(Pixel coordinate grounding data)
:::::

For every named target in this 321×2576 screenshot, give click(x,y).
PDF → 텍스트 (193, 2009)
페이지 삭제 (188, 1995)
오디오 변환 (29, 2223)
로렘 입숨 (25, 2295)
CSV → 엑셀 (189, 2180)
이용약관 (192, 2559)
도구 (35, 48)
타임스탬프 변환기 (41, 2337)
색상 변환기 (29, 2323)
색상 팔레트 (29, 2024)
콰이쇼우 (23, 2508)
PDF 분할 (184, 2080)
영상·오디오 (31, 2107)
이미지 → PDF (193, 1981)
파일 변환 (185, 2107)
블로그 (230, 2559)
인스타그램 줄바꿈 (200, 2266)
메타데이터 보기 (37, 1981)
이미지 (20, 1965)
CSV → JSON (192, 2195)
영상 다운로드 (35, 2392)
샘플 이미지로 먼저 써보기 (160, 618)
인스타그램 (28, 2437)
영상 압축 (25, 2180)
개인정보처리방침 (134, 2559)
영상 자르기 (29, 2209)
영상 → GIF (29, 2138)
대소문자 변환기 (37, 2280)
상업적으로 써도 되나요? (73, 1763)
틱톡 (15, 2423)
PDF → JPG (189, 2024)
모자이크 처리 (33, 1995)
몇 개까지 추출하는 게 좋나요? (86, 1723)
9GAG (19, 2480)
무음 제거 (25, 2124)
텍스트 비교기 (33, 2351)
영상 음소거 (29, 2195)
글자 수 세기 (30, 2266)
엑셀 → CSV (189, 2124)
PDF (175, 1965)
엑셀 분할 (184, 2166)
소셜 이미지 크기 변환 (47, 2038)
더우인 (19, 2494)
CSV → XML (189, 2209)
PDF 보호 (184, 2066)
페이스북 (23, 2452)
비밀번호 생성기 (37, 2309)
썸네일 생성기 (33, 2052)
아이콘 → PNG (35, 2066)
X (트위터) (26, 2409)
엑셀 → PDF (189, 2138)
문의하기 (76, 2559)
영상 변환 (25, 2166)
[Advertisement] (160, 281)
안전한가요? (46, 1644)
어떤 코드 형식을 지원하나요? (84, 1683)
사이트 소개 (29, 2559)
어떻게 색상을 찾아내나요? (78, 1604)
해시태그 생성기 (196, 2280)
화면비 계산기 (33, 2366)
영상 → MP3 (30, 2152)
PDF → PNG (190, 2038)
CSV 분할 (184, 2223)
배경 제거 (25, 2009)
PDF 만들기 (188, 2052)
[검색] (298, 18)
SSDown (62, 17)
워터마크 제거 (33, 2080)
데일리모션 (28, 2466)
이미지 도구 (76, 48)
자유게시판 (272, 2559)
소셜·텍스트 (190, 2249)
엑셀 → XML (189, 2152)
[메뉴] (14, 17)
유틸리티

:::::

EXERCISE PROMPT =>
Every record above is to be transcribed exactly.

SOLUTION TO THIS PROBLEM =>
For every named target in this 321×2576 screenshot, give click(x,y).
PDF → 텍스트 (193, 2009)
페이지 삭제 (188, 1995)
오디오 변환 (29, 2223)
로렘 입숨 (25, 2295)
CSV → 엑셀 (189, 2180)
이용약관 (192, 2559)
도구 (35, 48)
타임스탬프 변환기 (41, 2337)
색상 변환기 (29, 2323)
색상 팔레트 (29, 2024)
콰이쇼우 (23, 2508)
PDF 분할 (184, 2080)
영상·오디오 (31, 2107)
이미지 → PDF (193, 1981)
파일 변환 (185, 2107)
블로그 (230, 2559)
인스타그램 줄바꿈 (200, 2266)
메타데이터 보기 (37, 1981)
이미지 (20, 1965)
CSV → JSON (192, 2195)
영상 다운로드 (35, 2392)
샘플 이미지로 먼저 써보기 (160, 618)
인스타그램 (28, 2437)
영상 압축 (25, 2180)
개인정보처리방침 (134, 2559)
영상 자르기 (29, 2209)
영상 → GIF (29, 2138)
대소문자 변환기 (37, 2280)
상업적으로 써도 되나요? (73, 1763)
틱톡 (15, 2423)
PDF → JPG (189, 2024)
모자이크 처리 (33, 1995)
몇 개까지 추출하는 게 좋나요? (86, 1723)
9GAG (19, 2480)
무음 제거 (25, 2124)
텍스트 비교기 (33, 2351)
영상 음소거 (29, 2195)
글자 수 세기 (30, 2266)
엑셀 → CSV (189, 2124)
PDF (175, 1965)
엑셀 분할 (184, 2166)
소셜 이미지 크기 변환 (47, 2038)
더우인 (19, 2494)
CSV → XML (189, 2209)
PDF 보호 (184, 2066)
페이스북 (23, 2452)
비밀번호 생성기 (37, 2309)
썸네일 생성기 (33, 2052)
아이콘 → PNG (35, 2066)
X (트위터) (26, 2409)
엑셀 → PDF (189, 2138)
문의하기 (76, 2559)
영상 변환 (25, 2166)
[Advertisement] (160, 281)
안전한가요? (46, 1644)
어떤 코드 형식을 지원하나요? (84, 1683)
사이트 소개 (29, 2559)
어떻게 색상을 찾아내나요? (78, 1604)
해시태그 생성기 (196, 2280)
화면비 계산기 (33, 2366)
영상 → MP3 (30, 2152)
PDF → PNG (190, 2038)
CSV 분할 (184, 2223)
배경 제거 (25, 2009)
PDF 만들기 (188, 2052)
[검색] (298, 18)
SSDown (62, 17)
워터마크 제거 (33, 2080)
데일리모션 (28, 2466)
이미지 도구 (76, 48)
자유게시판 (272, 2559)
소셜·텍스트 (190, 2249)
엑셀 → XML (189, 2152)
[메뉴] (14, 17)
유틸리티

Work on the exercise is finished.